Spontaneous osteogenic differentiation of mesenchymal stem cells on electrospun nanofibrous scaffolds

Abstract

In bone tissue engineering, stem cell-scaffold constructs play an important role in bone regeneration. Desirable biomimetic scaffolds that can facilitate the committed differentiation of stem cells into osteoblasts at high efficiency in the absence of inducing media are essentially useful for the application. In this study, we have investigated the potency of spontaneous osteogenic differentiation of bone marrow-derived mesenchymal stem cells (MSCs) on PHBV electrospun nanofibrous scaffolds loaded with hydroxyapatite nanoparticles, and studied the underlying mechanisms. By studying cell morphology and the cytoskeleton, as well as osteogenic marker gene expression, we found that MSCs cultured on the above-mentioned nanofibrous scaffolds could efficiently differentiate into osteoblasts in the absence of inducing media.

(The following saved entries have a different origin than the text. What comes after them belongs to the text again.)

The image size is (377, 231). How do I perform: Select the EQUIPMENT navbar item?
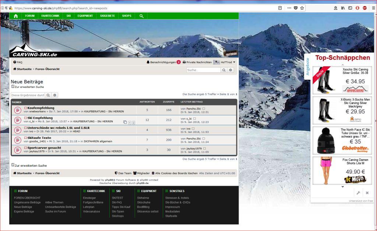85,16
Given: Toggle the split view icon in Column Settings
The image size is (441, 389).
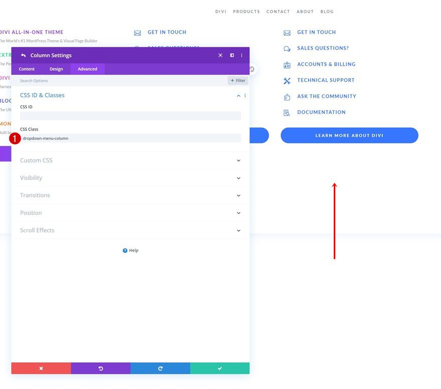Looking at the screenshot, I should (232, 55).

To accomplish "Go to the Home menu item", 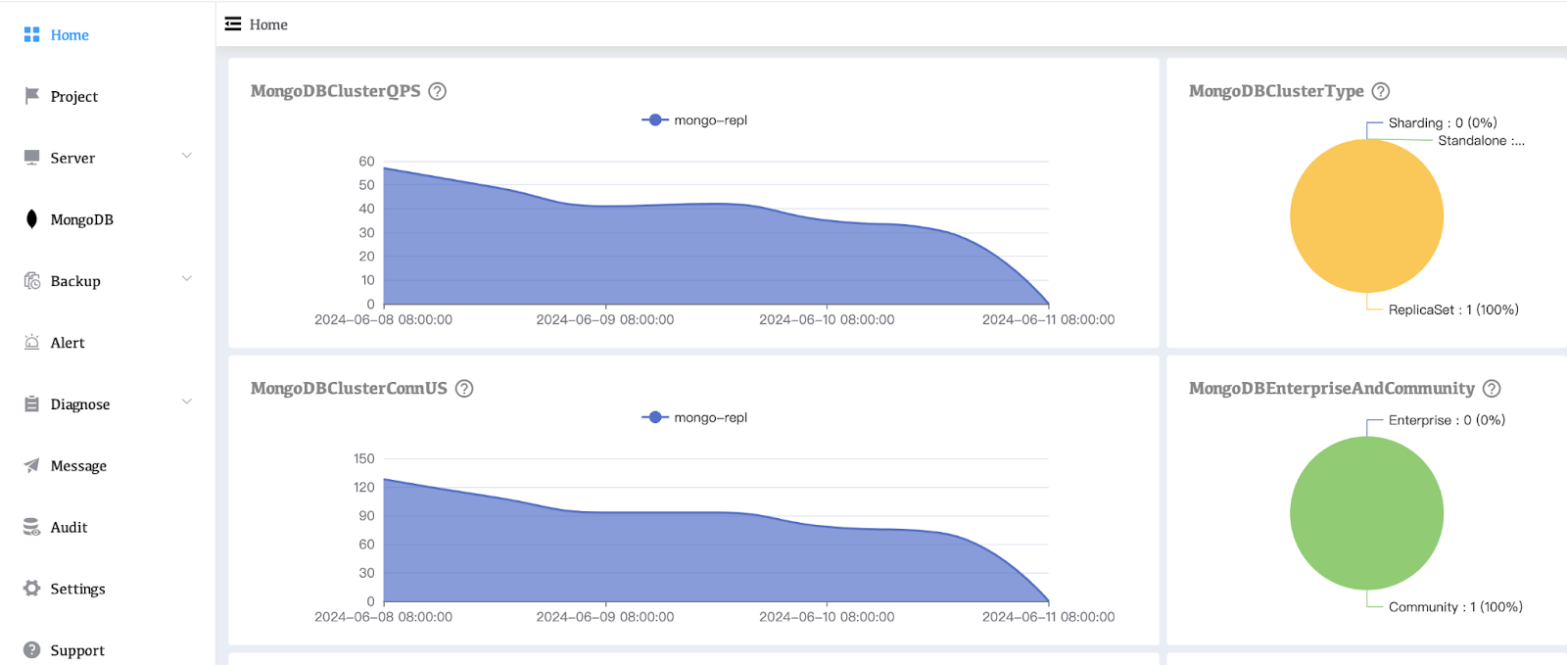I will click(x=70, y=35).
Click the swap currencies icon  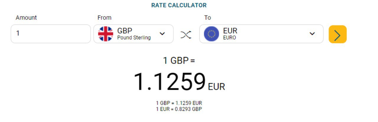[186, 34]
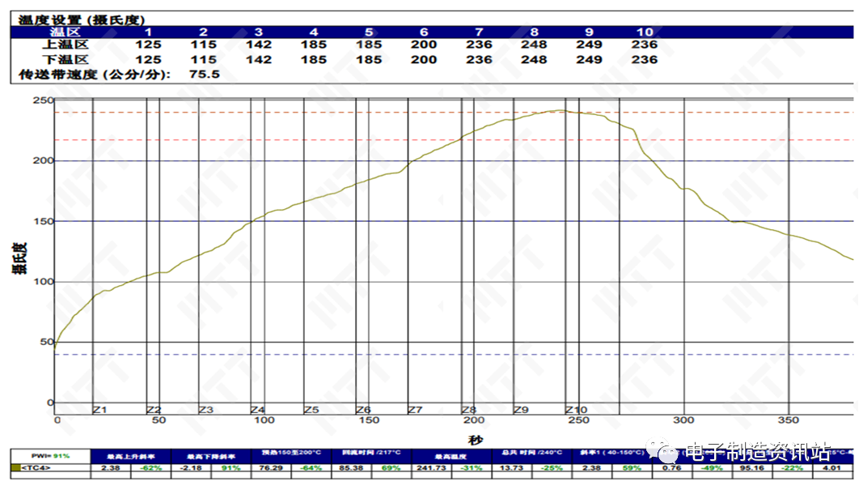Select the Z7 zone marker
Image resolution: width=859 pixels, height=490 pixels.
(415, 410)
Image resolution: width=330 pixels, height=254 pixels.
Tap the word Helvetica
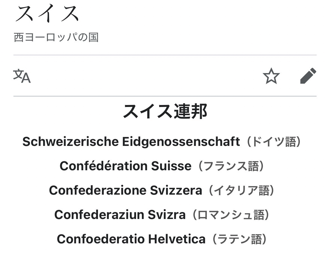coord(177,239)
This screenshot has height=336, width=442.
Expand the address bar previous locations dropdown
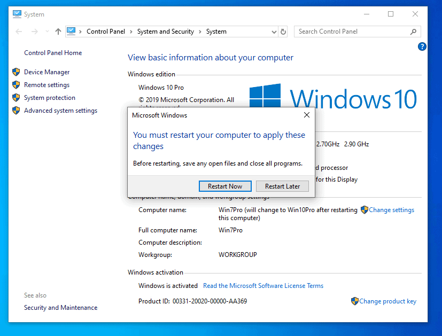pos(274,32)
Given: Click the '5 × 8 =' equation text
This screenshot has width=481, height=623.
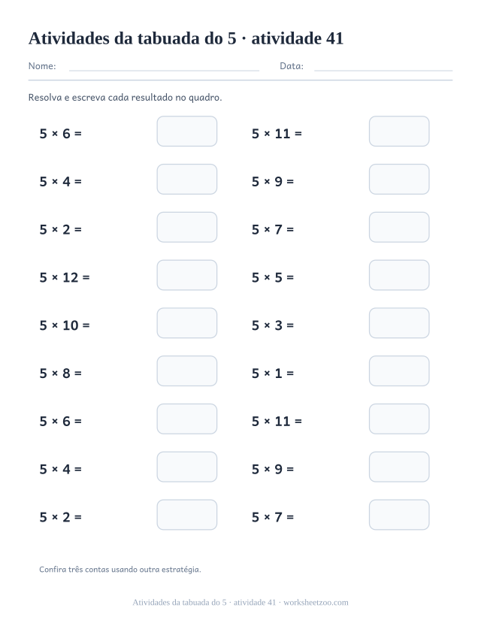Looking at the screenshot, I should (x=60, y=373).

Moreover, we examined the activity of several signaling pathways involved in osteoblast differentiation, including Wnt/β-catenin, BMP-Smad, and MAPK (ERK1/2 and p38) pathways. This study uncovers the regulatory mechanisms of MSC differentiation into osteoblasts stimulated by biomimetic nanofibrous scaffolds, which will help understand bone tissue repair for therapeutic applications and optimize the biomaterial scaffolds.